We go back to our hotel which is just down the street. We dress up a little exchanging sweaters for blazers and hiking boots for dress shoes. We time our walk back to the west to arrive at the Mandarian Oriental hotel in the same complex we just came from right on time. The restaurant is on the 35th floor. Three of our guests are already there. Two call shortly on the cell phone. We are seated. Wow! We are in the corner with two glass walls. You can see the park with trails of gates.

The food is that dainty and delicious Asian-influenced stuff and I enjoy it and we have some Australian Pinot (the first one I've ever had, I think, a Penfold's) but more than the food and wine, I enjoy the company. The conversation flows around 'how do you know LB & FFP' and moves on to work, travels and adventures and technology. Our friends Leslie and Tommy have driven in from Bronxville, our friend Michael has taken a cab from the upper East Side and our friends LG and Pam have flown in from Austin and California respectively. Leslie (seen with LG) has dressed in an appropriate shade of saffron. I haven't seen Tommy (shown with Michael) in ages, maybe in a decade. Pam (shown here laughing at something Michael said while FFP looks on) and LG saw the Reichstag wrapping with me in '95.
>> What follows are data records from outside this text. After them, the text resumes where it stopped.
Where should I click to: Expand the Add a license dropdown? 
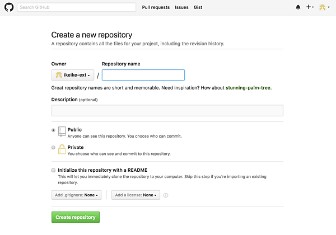click(x=136, y=195)
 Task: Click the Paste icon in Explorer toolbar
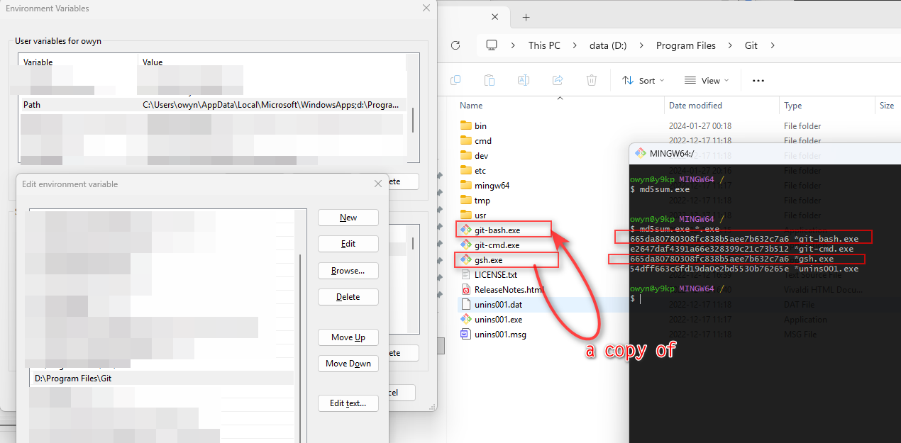click(x=490, y=80)
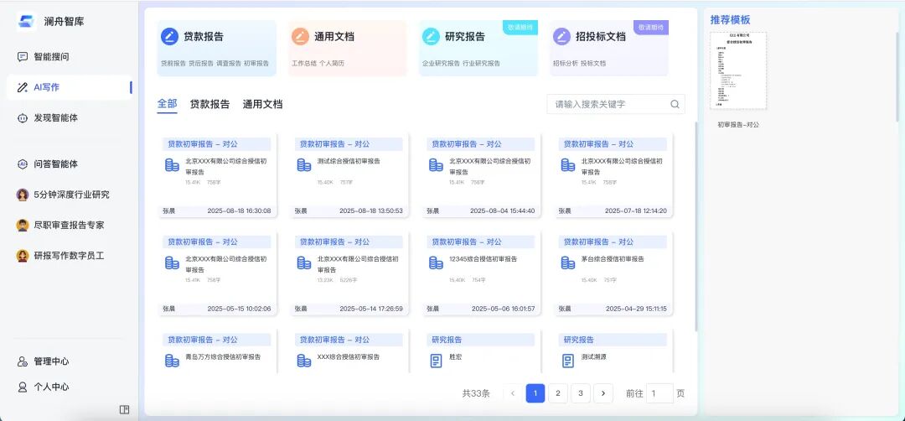Viewport: 905px width, 421px height.
Task: Click the previous page left chevron
Action: 513,393
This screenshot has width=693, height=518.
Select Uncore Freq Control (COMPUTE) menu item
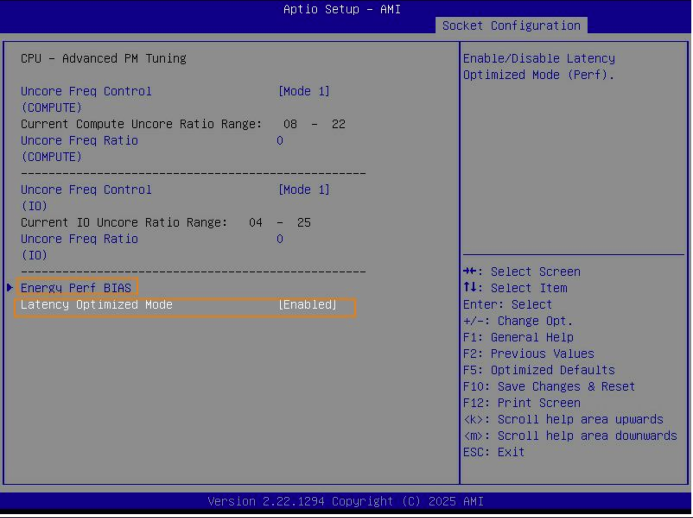(86, 92)
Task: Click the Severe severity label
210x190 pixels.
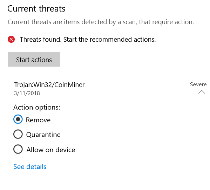Action: (x=198, y=84)
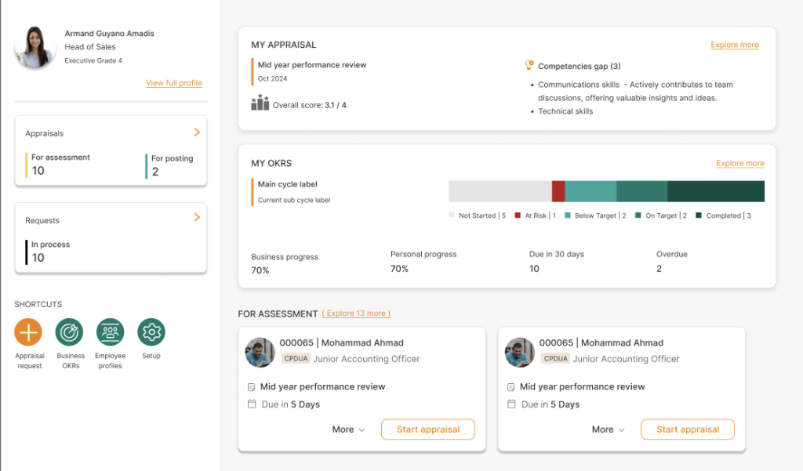This screenshot has width=803, height=471.
Task: Click Explore more in My Appraisal
Action: 734,45
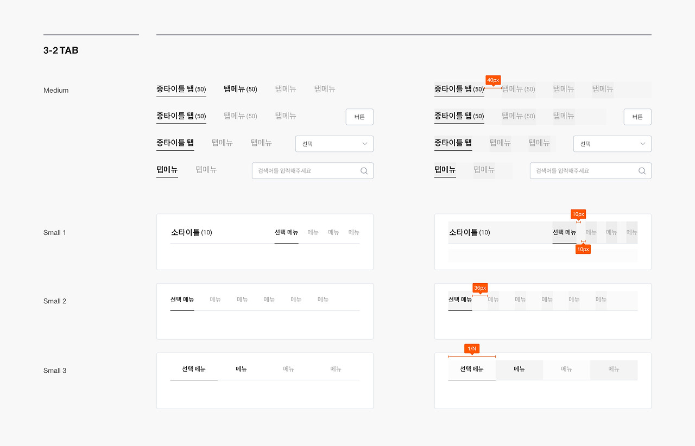
Task: Click the 버튼 button in the left column
Action: [359, 117]
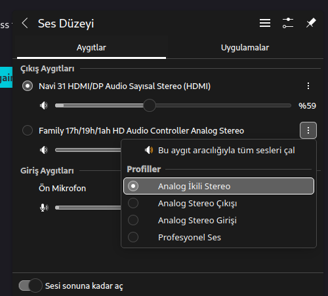Viewport: 328px width, 296px height.
Task: Open the Navi 31 HDMI device options menu
Action: click(308, 86)
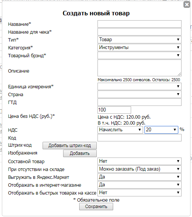
Task: Save the product with Сохранить button
Action: (96, 207)
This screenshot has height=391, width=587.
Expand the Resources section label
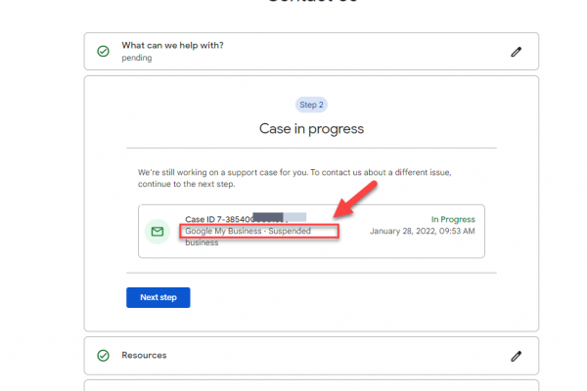(144, 356)
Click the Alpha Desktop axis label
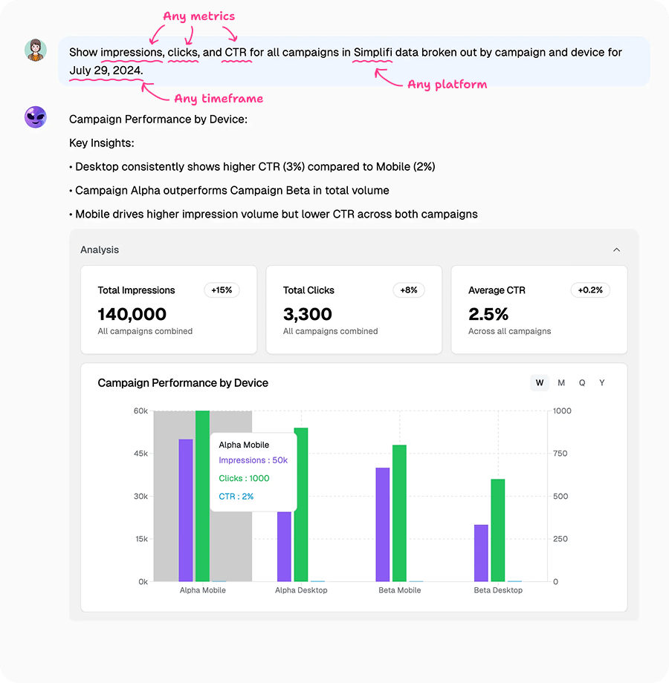 coord(300,590)
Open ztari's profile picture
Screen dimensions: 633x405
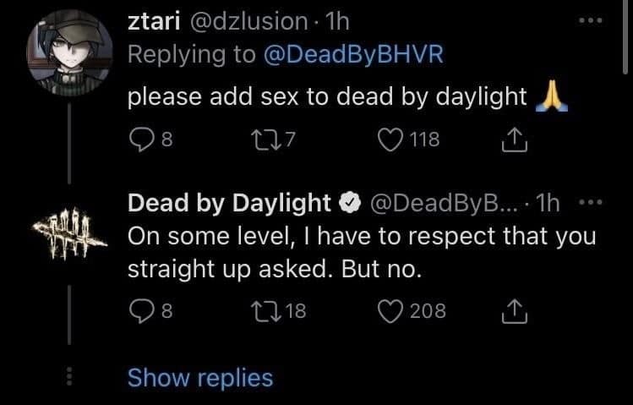67,52
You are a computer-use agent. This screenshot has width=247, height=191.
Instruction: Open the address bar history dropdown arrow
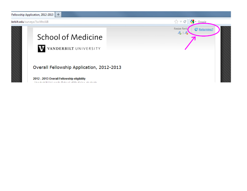coord(181,22)
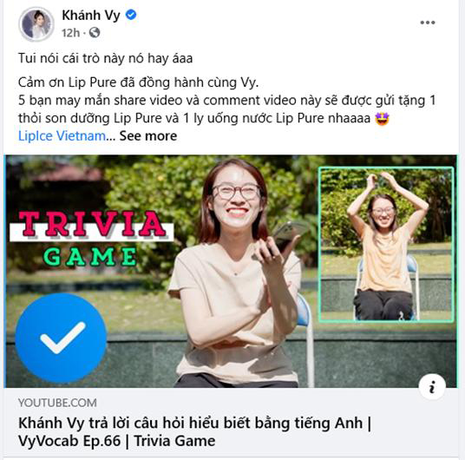Click the YOUTUBE.COM domain label
Viewport: 465px width, 460px height.
tap(57, 403)
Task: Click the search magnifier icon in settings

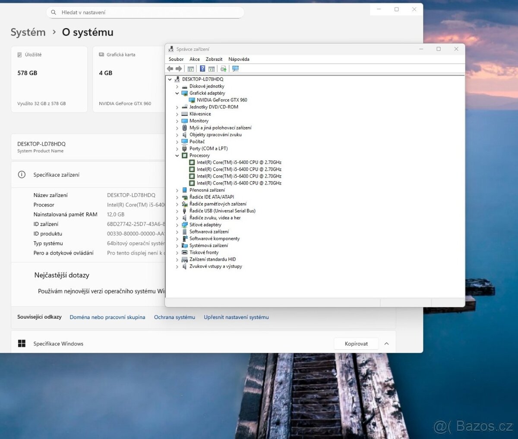Action: click(54, 12)
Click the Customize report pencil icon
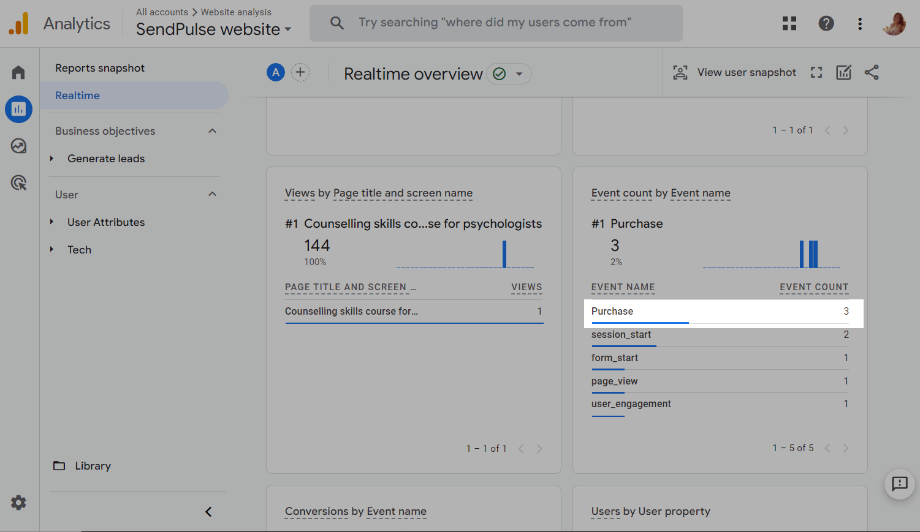Image resolution: width=920 pixels, height=532 pixels. point(844,72)
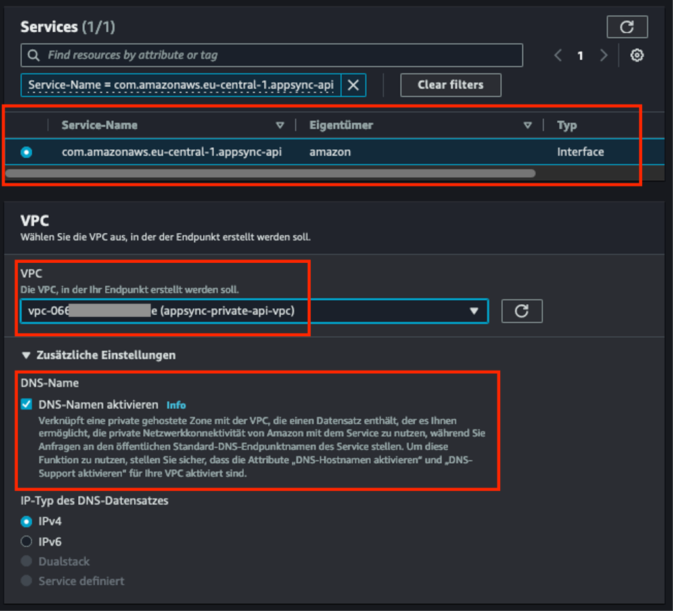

The food and wine and company keeps us at table a good while. After coffee we bid our friends on their way here and there (Michael heading to the park to take some shots of the gates to add to his bird's eye view ones from the restaurant). We feel like a bit of rest and depart to our nearby hotel. On the way we see someone from Austin headed to the park. What are the odds?

Someone has invited us to dinner and fairly early at that. We dress up in our best and head a short way up to the Plaza Athenée hotel and the Arabelle restaurant inside. It is cold and a bitter wind blows. But, it isn't far. We are early but another guest is even earlier. We sit to have a drink with her. I test out the bar's Manhattan. While we are sitting there, FFP swears he sees Charlie Sheen duck through the lobby. Our host arrives and we go to the dining room. We have a phenomenal meal. Mostly because of the wines that our host picks. The '83 Margaux and the excellent Montrachet he had them serve while the Bordeaux opened up. We picked foods off the special saffron menu and got an excellent fish and soup. The help tried to pitch a Yquem for dessert but we all declared ourselves at a stopping point. I have to say that the service was a bit strange. But otherwise the meal was quite fine and the discussion great. Since the host had treated us to a meal previously, FFP valiantly excused himself to try to pay the tab. (Which surely exceeded our hotel bill for this stay.) But the host had sway and he didn't succeed.

The wind seems to have died down and the way back to the hotel is pleasant enough. We keep saying, "I can't believe he ordered those wines!" We go to our room, dump the coats and go to Harry's Bar in the hotel for a nightcap...an overpriced B&B. Then it's time for sleep.